To enable a shift away from fossil fuels to clean-energy alternatives with reduced environmental impact, it is important to search for safe, efficient and economical energy conversion technologies that can be commercialized. Fuel cells are electrochemical devices that directly convert stored chemical energy into electricity with high efficiency. They have received a significant amount of attention for many applications, including transportation, where the proton exchange membrane fuel cell (PEMFC) has dominated the market. However, the broad commercialization of PEMFCs has been hindered by high cost, which is partially caused by the use of platinum group metal (PGM) catalysts at both the anode and cathode [1
]. In recent years, anion exchange membrane fuel cells (AEMFCs) have been proposed as a potentially lower-cost alternative to PEMFCs. It is believed that the alkaline electrolyte would make it possible to use non-PGM electrocatalysts from a broader selection of materials that are unstable in acid as well as enable lower cost hardware and membranes. This combination of non-PGM catalysts with potentially low-cost membranes and other cell components may allow AEMFCs to be much lower cost than PEMFCs at scale.
Although discovering non-PGM catalysts for both fuel cell reactions is important, a majority of the work to date has focused on the oxygen reduction reaction (ORR), which is the cathode reaction not only for AEMFCs, but other technologies as well, such as metal air batteries. This suggests that advancements made at the AEMFC cathode could have a wide-reaching impact on a number of electrochemical technologies [2
]. Researchers have developed non-PGM ORR catalysts with a wide array of chemistries and structures [3
]. Several groups have reported Fe- and Co-doped catalysts derived from the high temperature annealing of a polymeric precursor [6
], resulting in highly porous or hierarchical structures, but with many active sites buried within the bulk material or pores that are unreachable by the ionomer. Such catalysts have often shown very high ex-situ ORR activity [6
], but one limitation of these materials has been how they are implemented into electrodes. Hence, a majority of non-PGM electrocatalysts have not been successfully transitioned to operating AEMFCs due to the inability of researchers to create properly structured electrodes with sufficient mass transport, porosity, electronic conductivity and catalyst layer (CL) thickness [8
], with a few notable exceptions [8
]. Another potential issue with these materials has been their low durability, and their likely high production cost is also potentially problematic.
□ □ □ □ □
Task instructions:
**A)** List the electrode properties that the fuel cell passage says researchers could not make sufficient when trying to move non-PGM catalysts into operating AEMFCs.
**B)** Summarize the fuel cell passage in two sentences.
**C)** Resume the fuel cell passage after its last sentence and keep writing.

(Collected data entries)
□ □ □ □ □
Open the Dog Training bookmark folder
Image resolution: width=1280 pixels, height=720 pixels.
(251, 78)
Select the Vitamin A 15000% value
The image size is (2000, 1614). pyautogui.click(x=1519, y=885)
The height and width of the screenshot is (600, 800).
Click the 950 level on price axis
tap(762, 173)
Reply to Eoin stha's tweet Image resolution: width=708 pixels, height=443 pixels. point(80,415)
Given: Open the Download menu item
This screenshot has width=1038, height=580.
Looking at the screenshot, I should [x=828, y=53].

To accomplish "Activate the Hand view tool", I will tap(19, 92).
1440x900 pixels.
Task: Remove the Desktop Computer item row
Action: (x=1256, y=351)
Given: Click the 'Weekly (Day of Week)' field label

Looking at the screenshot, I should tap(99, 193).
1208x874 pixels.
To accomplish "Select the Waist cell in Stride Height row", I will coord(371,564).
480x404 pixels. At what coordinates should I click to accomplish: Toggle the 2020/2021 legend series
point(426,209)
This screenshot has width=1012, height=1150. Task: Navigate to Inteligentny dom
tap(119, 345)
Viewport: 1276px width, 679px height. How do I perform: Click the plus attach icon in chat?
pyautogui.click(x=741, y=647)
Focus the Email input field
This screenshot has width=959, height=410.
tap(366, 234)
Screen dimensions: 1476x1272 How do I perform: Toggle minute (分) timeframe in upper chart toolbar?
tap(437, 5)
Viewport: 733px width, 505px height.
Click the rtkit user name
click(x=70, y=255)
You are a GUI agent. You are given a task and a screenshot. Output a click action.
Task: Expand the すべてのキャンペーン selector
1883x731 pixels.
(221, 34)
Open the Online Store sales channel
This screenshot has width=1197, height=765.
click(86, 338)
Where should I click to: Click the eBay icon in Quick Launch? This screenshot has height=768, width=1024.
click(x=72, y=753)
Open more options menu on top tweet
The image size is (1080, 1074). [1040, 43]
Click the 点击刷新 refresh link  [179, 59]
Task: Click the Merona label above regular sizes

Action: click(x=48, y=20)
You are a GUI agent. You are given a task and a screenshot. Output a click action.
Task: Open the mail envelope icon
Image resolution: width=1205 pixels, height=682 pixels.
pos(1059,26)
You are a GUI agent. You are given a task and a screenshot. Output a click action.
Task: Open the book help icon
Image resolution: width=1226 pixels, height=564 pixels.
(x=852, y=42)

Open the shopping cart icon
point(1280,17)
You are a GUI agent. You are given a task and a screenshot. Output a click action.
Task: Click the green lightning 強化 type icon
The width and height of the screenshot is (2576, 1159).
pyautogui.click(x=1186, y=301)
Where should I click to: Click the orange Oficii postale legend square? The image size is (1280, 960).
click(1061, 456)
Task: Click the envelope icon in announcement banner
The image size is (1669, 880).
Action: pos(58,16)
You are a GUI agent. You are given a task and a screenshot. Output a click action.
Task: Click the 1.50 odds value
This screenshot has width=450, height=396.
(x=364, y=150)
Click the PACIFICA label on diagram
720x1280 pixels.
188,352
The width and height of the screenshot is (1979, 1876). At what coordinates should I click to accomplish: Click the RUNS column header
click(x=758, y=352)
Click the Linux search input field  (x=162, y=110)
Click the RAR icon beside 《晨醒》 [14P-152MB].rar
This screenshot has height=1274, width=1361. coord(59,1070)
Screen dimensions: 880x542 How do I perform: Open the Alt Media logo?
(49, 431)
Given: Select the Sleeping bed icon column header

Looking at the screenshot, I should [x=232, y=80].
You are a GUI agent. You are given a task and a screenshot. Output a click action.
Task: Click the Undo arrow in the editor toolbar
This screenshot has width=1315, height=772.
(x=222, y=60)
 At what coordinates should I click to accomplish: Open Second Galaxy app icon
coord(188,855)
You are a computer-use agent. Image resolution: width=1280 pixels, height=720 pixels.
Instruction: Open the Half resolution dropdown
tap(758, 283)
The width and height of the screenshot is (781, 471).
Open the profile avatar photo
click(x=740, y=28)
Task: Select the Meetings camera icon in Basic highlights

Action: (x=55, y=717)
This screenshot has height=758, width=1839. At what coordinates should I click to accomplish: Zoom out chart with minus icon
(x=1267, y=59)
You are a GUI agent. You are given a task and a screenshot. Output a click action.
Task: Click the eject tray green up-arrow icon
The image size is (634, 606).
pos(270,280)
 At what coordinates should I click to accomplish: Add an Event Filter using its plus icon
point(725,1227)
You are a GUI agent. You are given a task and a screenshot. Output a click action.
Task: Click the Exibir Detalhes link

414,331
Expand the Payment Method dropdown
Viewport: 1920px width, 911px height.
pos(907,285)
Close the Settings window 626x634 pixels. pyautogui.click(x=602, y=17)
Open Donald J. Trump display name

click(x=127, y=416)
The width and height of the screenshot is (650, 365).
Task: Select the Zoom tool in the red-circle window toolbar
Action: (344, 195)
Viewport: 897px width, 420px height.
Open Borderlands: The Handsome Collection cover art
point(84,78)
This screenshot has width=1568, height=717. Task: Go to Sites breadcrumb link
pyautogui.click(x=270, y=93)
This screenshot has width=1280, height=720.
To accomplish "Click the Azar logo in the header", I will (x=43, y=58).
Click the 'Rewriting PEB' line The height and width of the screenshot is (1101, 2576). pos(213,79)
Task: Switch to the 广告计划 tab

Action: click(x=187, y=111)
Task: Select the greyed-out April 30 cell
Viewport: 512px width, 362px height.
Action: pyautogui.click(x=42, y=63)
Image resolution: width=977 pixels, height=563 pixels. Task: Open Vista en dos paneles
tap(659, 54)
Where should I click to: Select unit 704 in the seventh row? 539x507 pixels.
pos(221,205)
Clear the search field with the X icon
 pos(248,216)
□ □ □ □ □
Per-task answers:
**A)** mass transport, porosity, electronic conductivity, catalyst layer (CL) thickness

**B)** Anion exchange membrane fuel cells (AEMFCs) have been proposed as a lower-cost alternative to proton exchange membrane fuel cells, whose broad commercialization has been hindered partly by the cost of platinum group metal catalysts, because an alkaline electrolyte may allow non-PGM catalysts and cheaper hardware and membranes. Most work has focused on non-PGM catalysts for the oxygen reduction reaction, but most of these catalysts have not been transitioned to operating AEMFCs because properly structured electrodes could not be made, and their low durability and likely high production cost are further concerns.

**C)**
Another class of catalysts that has been explored is carbon-supported metal oxide nanoparticles [11
]. Recently, success has been reported using cobalt and manganese oxides grown on a N-doped graphene support [12
], creating covalent coupling between spinel oxide nanoparticles and N-doped graphene oxide sheets, which yielded higher alkaline ORR activity than commercial Pt/C. However, one of the limitations of the graphene approach is that graphene layers are prone to stacking during electrode fabrication. Hence, an expensive, hard-to-scale freeze-drying step was needed to form a 3D porous electrode [12
]. A recently successful approach that showed very high catalyst activity, AEMFC performance and durability was to create platelet-structured catalysts where the N-doped carbon was grown between templated metal oxide particles [9
]. Not only did the N-C-CoOx
catalyst in that study show excellent intrinsic activity, the electrode-level mass transport was also enhanced by integrating a powder-based ionomer during electrode fabrication, which was a previously successful approach with another non-PGM cathode [10
]. Although the creation of the N-C-CoOx
catalyst did not require any exotic reagents, like nearly all other high-activity non-PGM catalysts it does require high-temperature processing that may be undesirable in some manufacturing environments.
In this study, we have created a highly active non-PGM catalyst at very low temperature through the solvothermal synthesis of cobalt ferrite nanoparticles supported by Vulcan carbon (CF-VC), which is an easily scalable approach. CF particles were targeted because it is believed that their magnetic nature would facilitate the magneto hydrodynamic movement of the reactants, resulting in high ORR activity [13
]. Vulcan carbon was chosen as the catalyst support as it provides a unique combination of high surface area, high electrical conductivity and mesoporous structure, which can be beneficial for reducing electron transfer and mass transport resistances when integrated into fuel cell catalyst layers. The CF-VC catalyst was first characterized through a combination of imaging and X-ray diffraction (XRD). The catalyst was then deposited onto a rotating disk electrode (RDE) where its activity was probed ex-situ. Next, the catalyst was integrated with a powder ionomer [14
] to create gas-diffusion electrodes and tested for its ORR performance in operating AEMFCs.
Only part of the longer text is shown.